Tom Adams also points out that analyses of this period typically fail to chronicle accurately the deterioration of underwriting standards. One particularly amusing study is by the St. Louis Fed, which argues that subprime lending standards tightened prior to the crisis. The error in its reasoning is in plain view. It notes:
An important feature of the subprime market during 2000-2006 was the significant growth in the proportion of originations with lower documentation and higher loan-to-value ratios (LTV). There is a clear trend of a decline in underwriting standards along these dimensions.
It nevertheless attempts to do a “multidimensional analysis” which evidently gives heavy weight to FICO (how “multidimensional” can an analysis be on a low doc/no doc loan?). As Tom Adams notes:
FICO is not a terribly accurate predictor of performance for a subprime mortgage – FICO scoring only became widespread after 1999 and there was very little analysis available for its long term predictive ability for much larger loan balances than autos or credit cards. However, despite lack of sufficient data, years of true underwriting standards, such as debt to income, LTV, months of reserve, payment stubs and tax returns, were abandoned in favor of using FICO as the underwriting tool. As a note – subprime auto lenders used detailed scorecards for their borrowers, but FICO was not the primary component of their scoring. Other factors were deemed more important. These transactions have held up much better than subprime mortgages and they were on depreciating assets (which is why, of course, lenders had to be more careful).

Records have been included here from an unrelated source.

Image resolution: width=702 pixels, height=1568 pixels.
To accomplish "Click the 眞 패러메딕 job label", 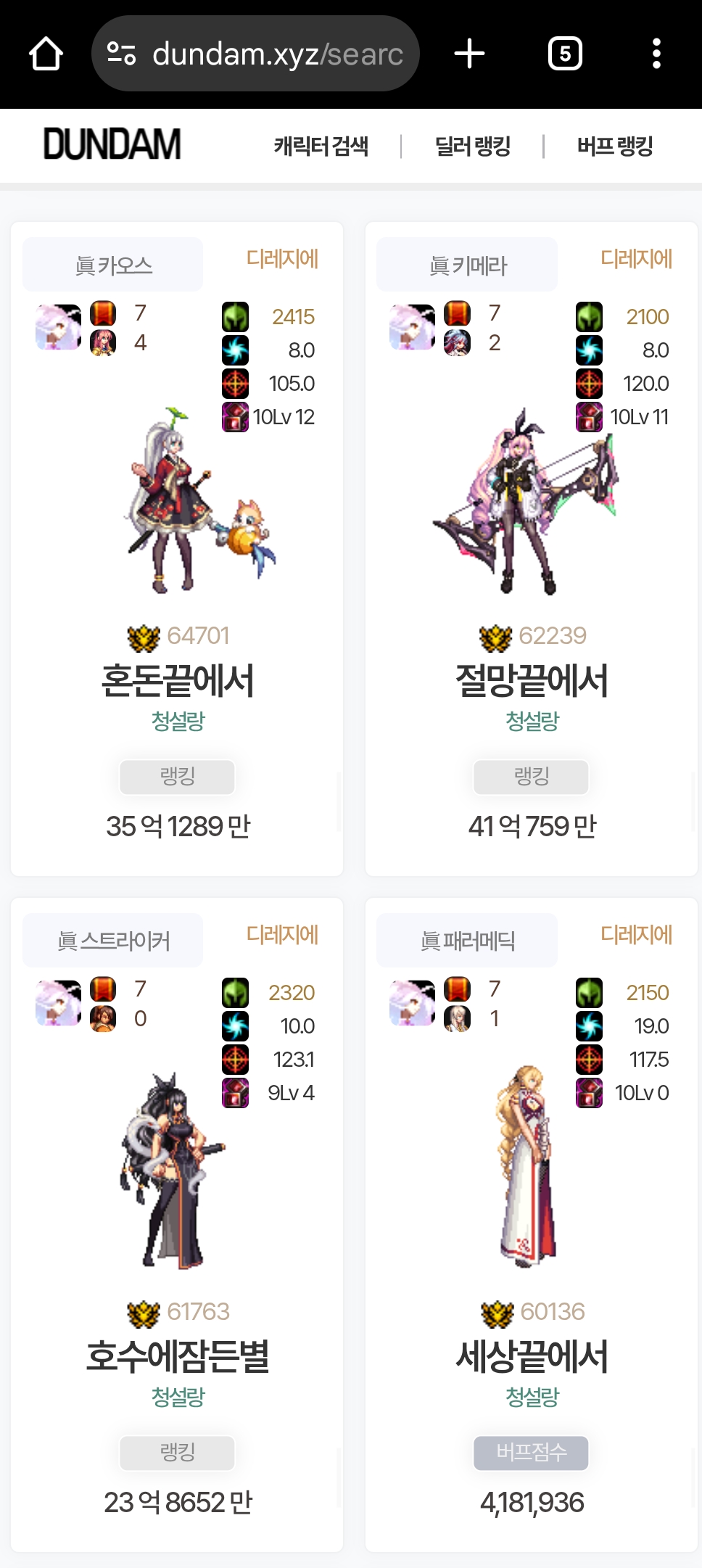I will (x=467, y=941).
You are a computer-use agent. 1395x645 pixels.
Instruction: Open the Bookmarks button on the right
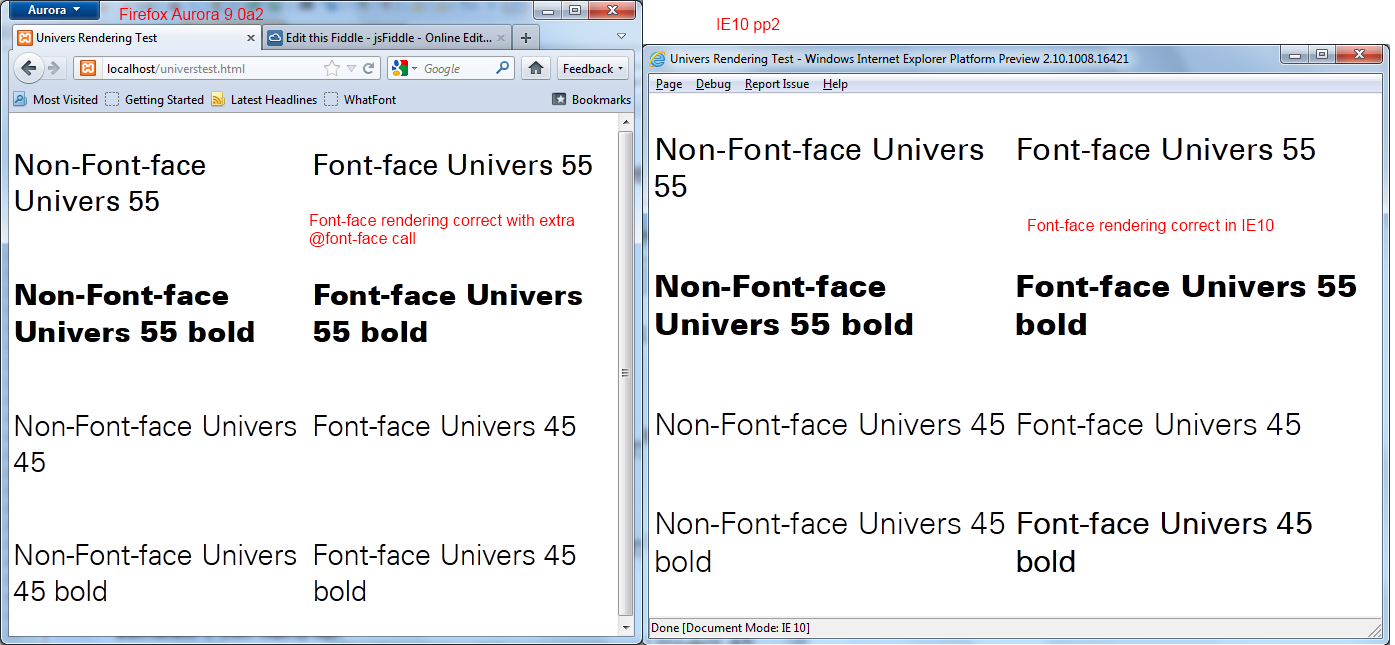(591, 100)
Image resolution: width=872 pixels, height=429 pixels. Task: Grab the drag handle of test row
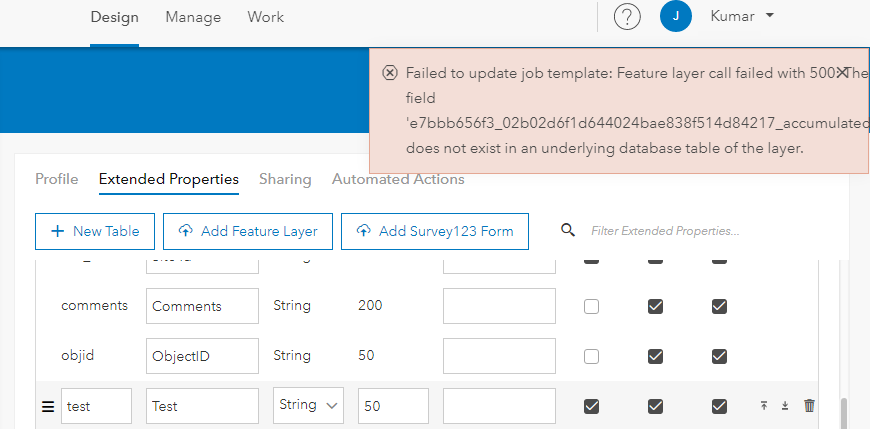click(47, 406)
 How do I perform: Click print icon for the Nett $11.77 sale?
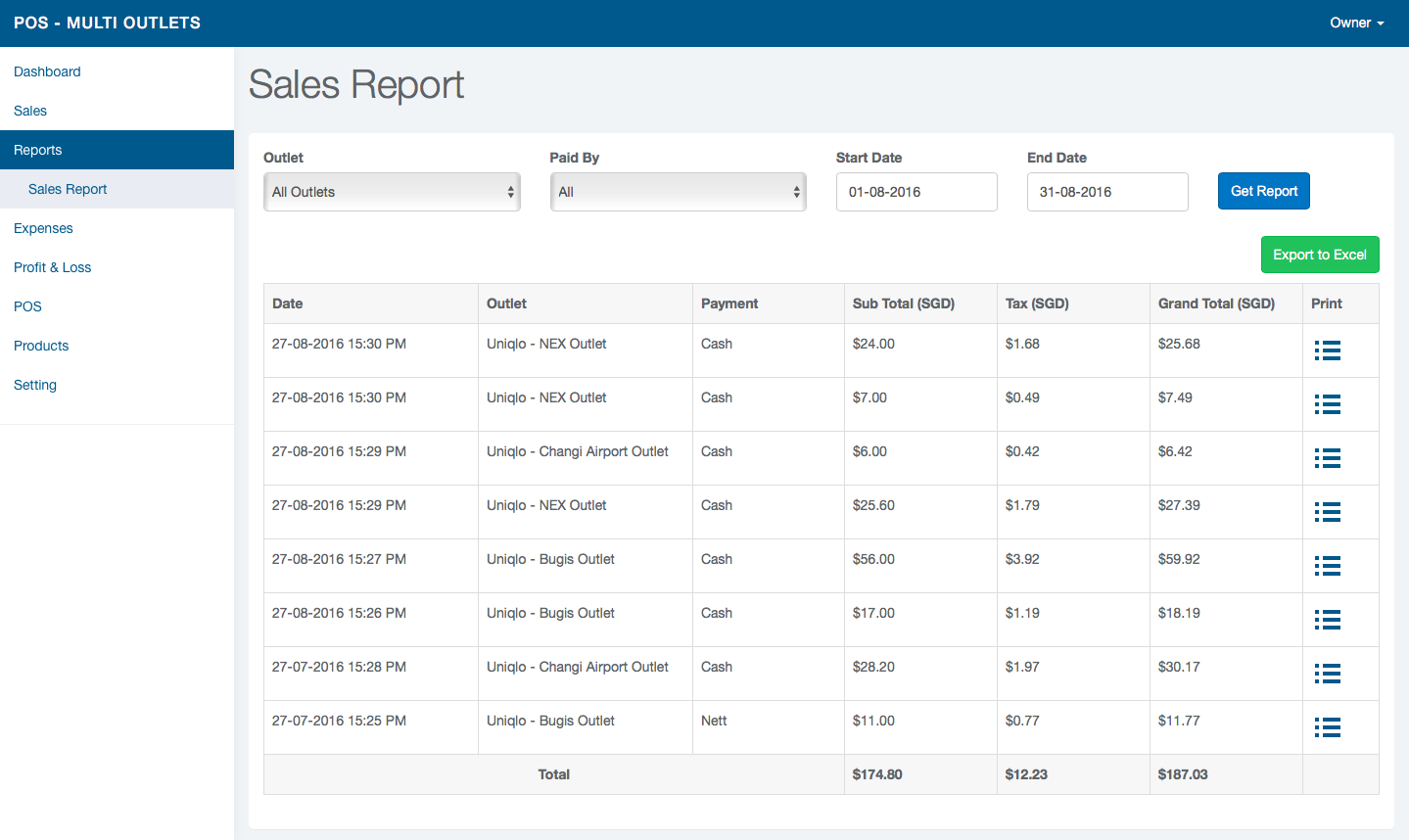tap(1327, 727)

Also, the authors get the analysis of purchase vs. refinance wrong. With prime mortgages, purchase loans tend to perform better. However, subprime loans were traditionally refinance loans (usually cash out). In the early days, subprime lenders were fairly careful about who they lent to – their target market was people who had been in their homes for at least 5 years, had stable jobs and work history (and were able to document their income with tax returns etc, even if self employed), had equity and had encountered a financial difficulty – thus, the need for more cash. In the mid-2000s, the new target market became first time home buyers who had very little credit history (thus, making FICO score an even worse predictor, since it was based on “thin files”), had no money for down payments (thus, piggy back seconds) and a short job history. Basically, purchases were bad in subprime lending and had generally been avoided in the early days.
Moreover, many lenders gamed labels like subprime and alt A. We had to create our own definitions. Also, many lenders provided poor information regarding documentation – each lender had its own marketing names for their documentation programs,so there was no uniform standard of what “limited documentation” looked like. This also presented an opportunity for lenders to game the system (and lenders like Countrywide were the worst abusers). DTI was also very inconsistent.
This serves to illustrate that many conventional analyses even now tend to miss the dramatic deterioration in underwriting standards. The use of low and no doc loans rose rapidly from 2004 onward, and these pools were particularly favored by the subprime shorts. Moreover, we now know how some aspects of the underwriting were abused, for instance, by the use of inflated appraisals, so analyzing historical data will not provide a full measure of the fall in underwriting standards.
Yet digging into the comfortable narrative of the subprime shorts as heros, or at least harmless, would reveal yet another viper’s nest of bad practices and abuses. The officialdom seems determined to push onward with its “look forward, not back” stance, which means the perps will be able to engage in similar types of looting when the opportunity next presents itself.